We had a homeschool group that we’d use occasionally— they offered things like Prom and Graduation, which was nice to join together and do. Other homeschool groups in major urban areas might offer group sports, like basketball/soccer/baseball/volleyball. Some do things like Girl Scouts/Boy Scouts. Or you can do your own extras independent of the homeschool community, like horseback riding, or ice skating, or 4-H. And there’s always the local church Youth Group. There are a lot of options for getting out there and interacting.

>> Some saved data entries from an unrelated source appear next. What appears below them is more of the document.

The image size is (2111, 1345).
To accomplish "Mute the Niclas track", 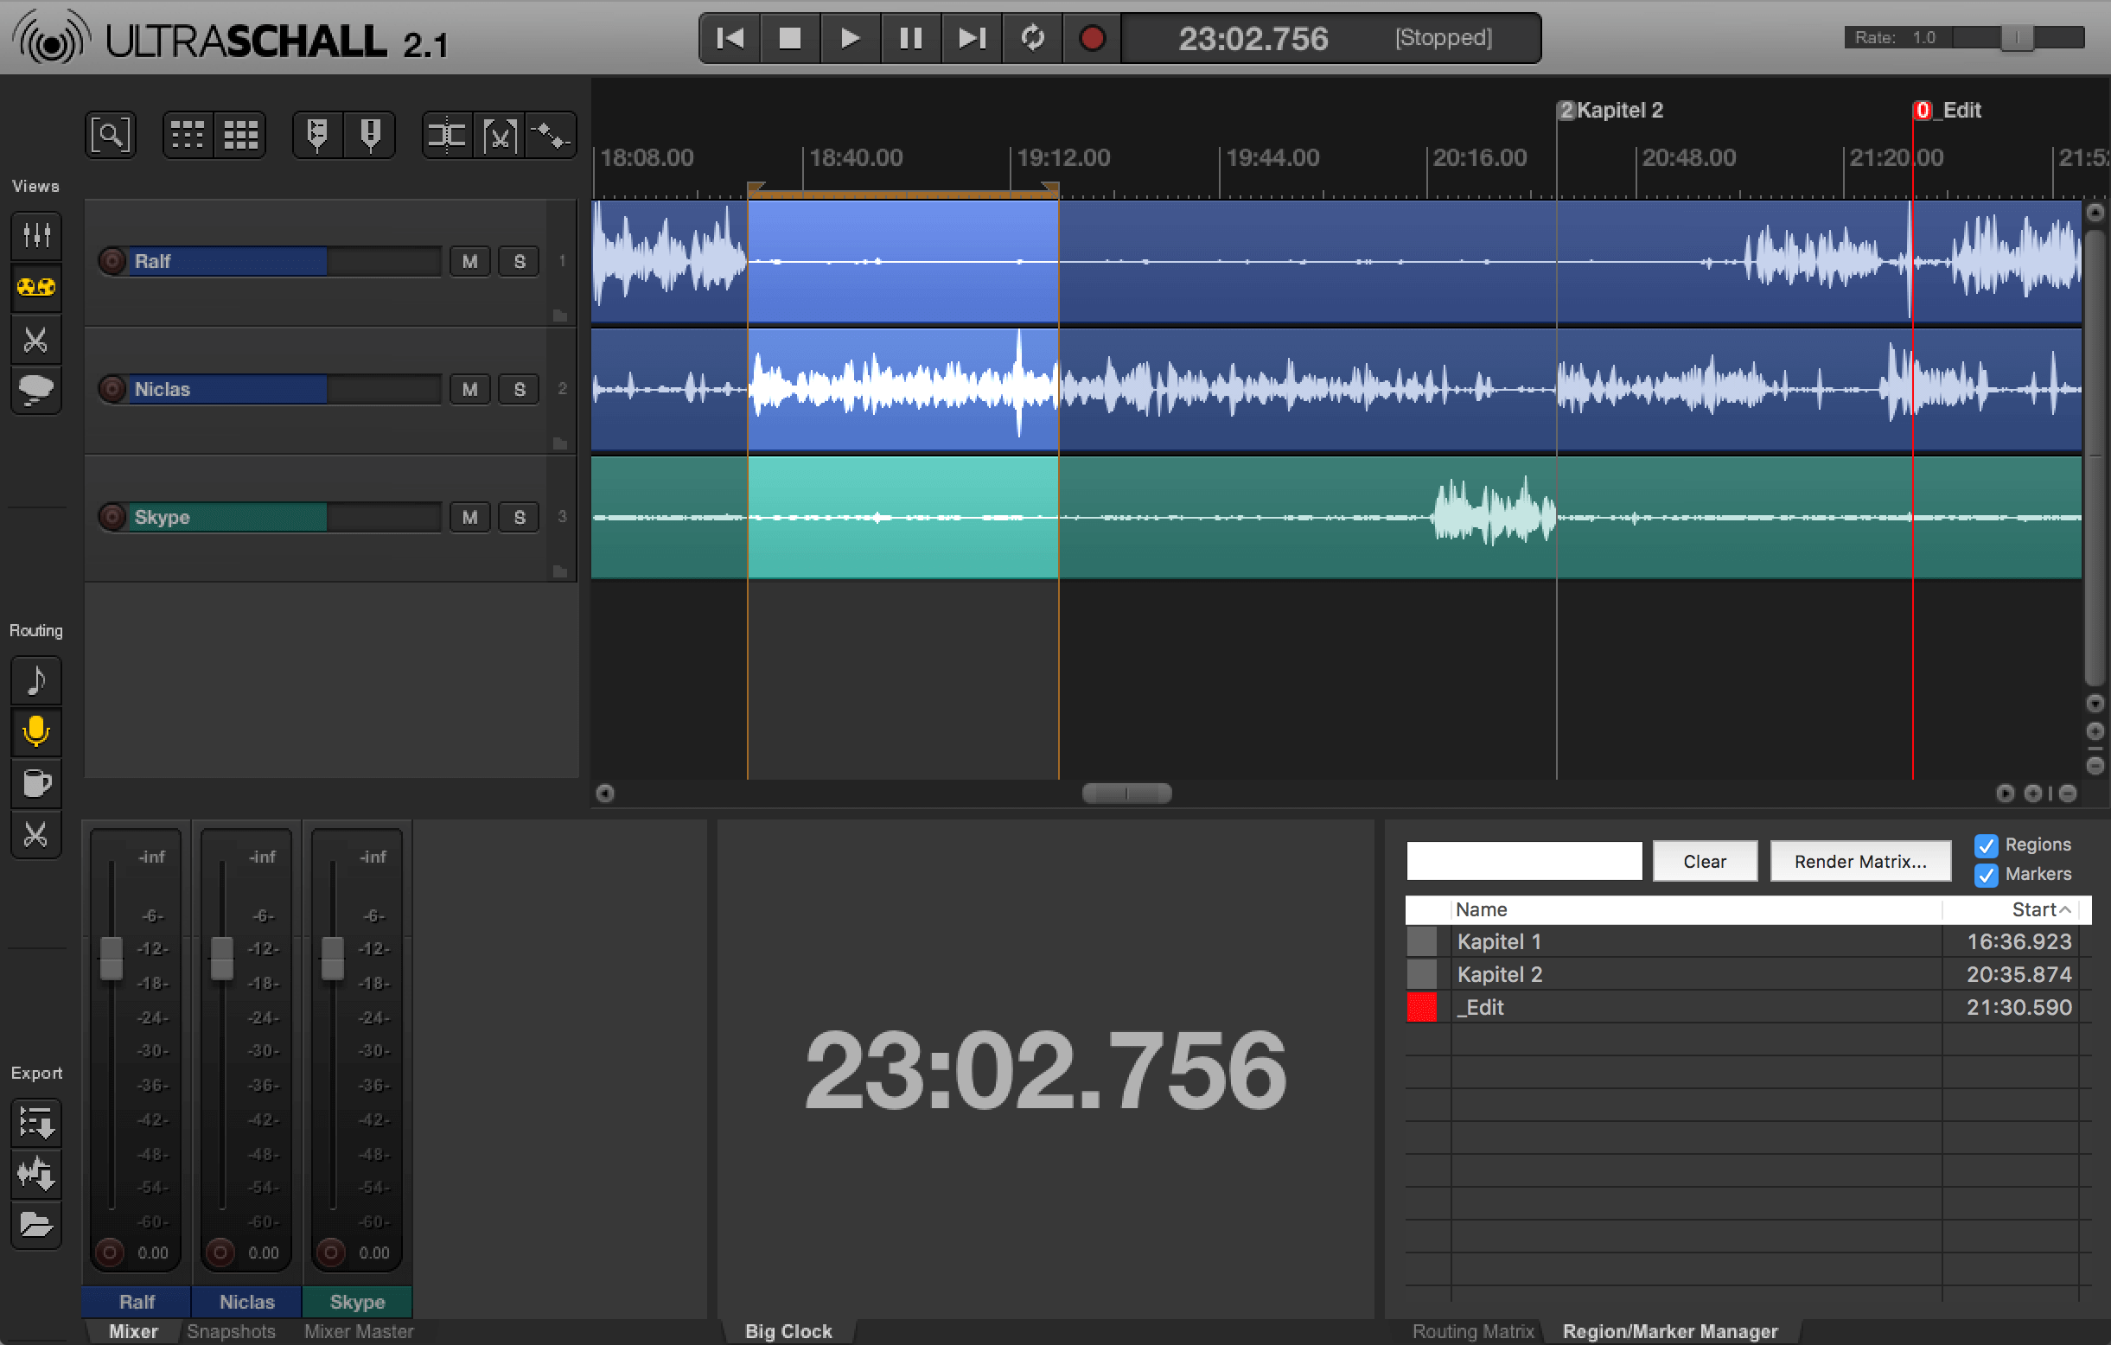I will pos(470,389).
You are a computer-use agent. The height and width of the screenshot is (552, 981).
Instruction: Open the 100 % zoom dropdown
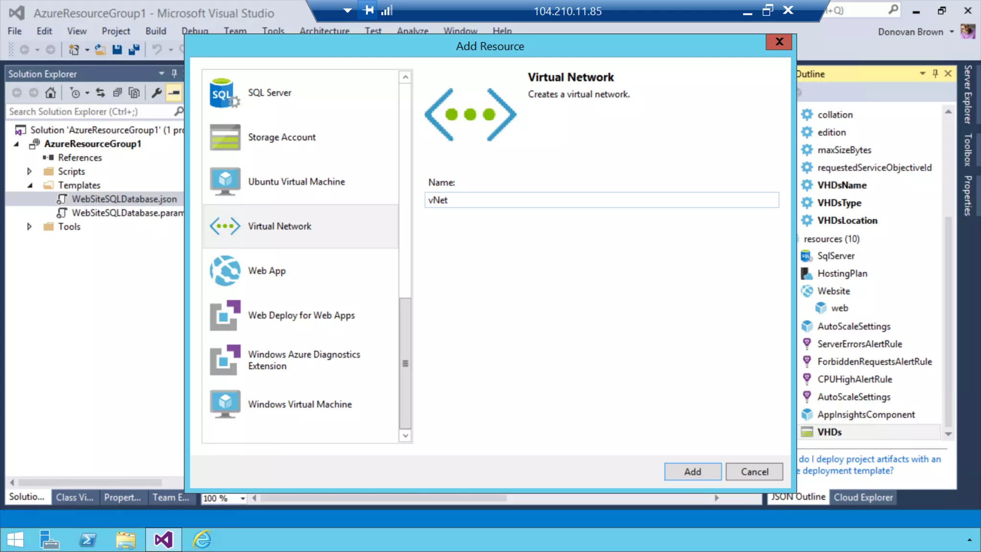(x=243, y=499)
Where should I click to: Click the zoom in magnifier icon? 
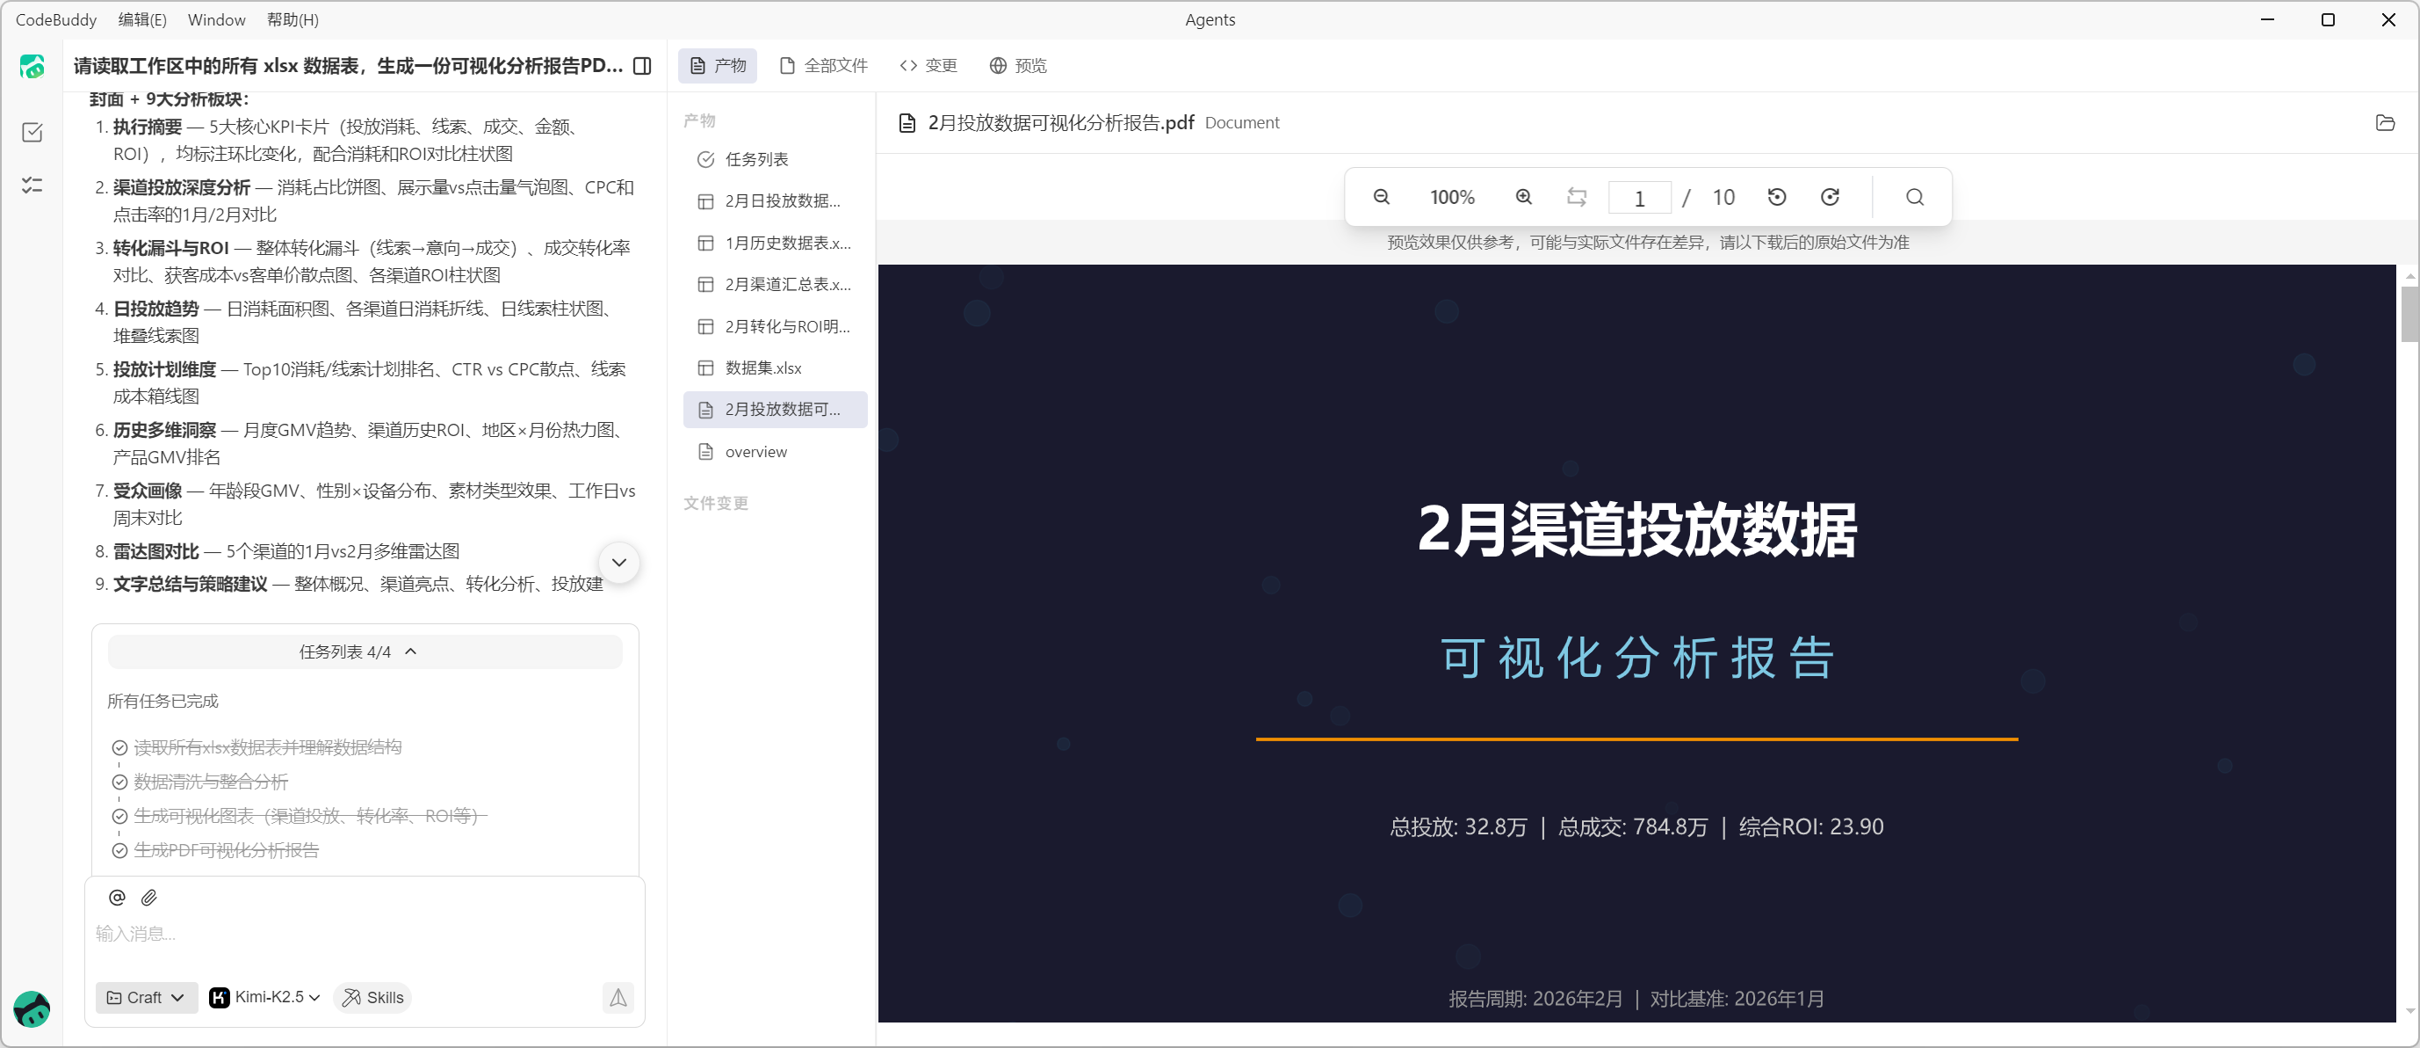pos(1524,196)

It’s important to figure out what kind of educational theories/approaches you support, and which ones you don’t like, because there’s a ton of curricula out there, and it can be overwhelming if you don’t know the differences between this and that. For example— I homeschooled my kids for kindergarten, but DH wants them to meet the local kids, so they’re going to public school. But I still do a bit of after-schooling. So, take math-- there’s the Spiral Method and the Mastery Method. Saxon is one example of the Spiral Method. You do a little bit of fractions, a little bit of measurement, a little bit of time-telling, a little bit of word problems, a little bit of money problems-- and the topics repeat from grade to grade, so that by the time you hit 6th grade, you’re able to do all those things. Saxon Math is one example of the Spiral Method. Then there’s the Mastery Method, where you focus on one kind of math: single-digit addition, double-digit addition, single-digit subtraction, double-digit subtraction, multiplication, division, fractions, and throw in a smidge of time and money problems— and you get really good and doing that one thing before you move on to the next kind of math. Math-U-See is one example of the Mastery Method. I knew that my local school district taught Saxon Math, which is a good program, but it’s so ADD, it can be frustrating if you don’t get enough experience with a certain kind of math. I preferred the focus of Mastery. So I picked up some Math-U-See because I thought it was a better fit for how I thought Math ought to be taught.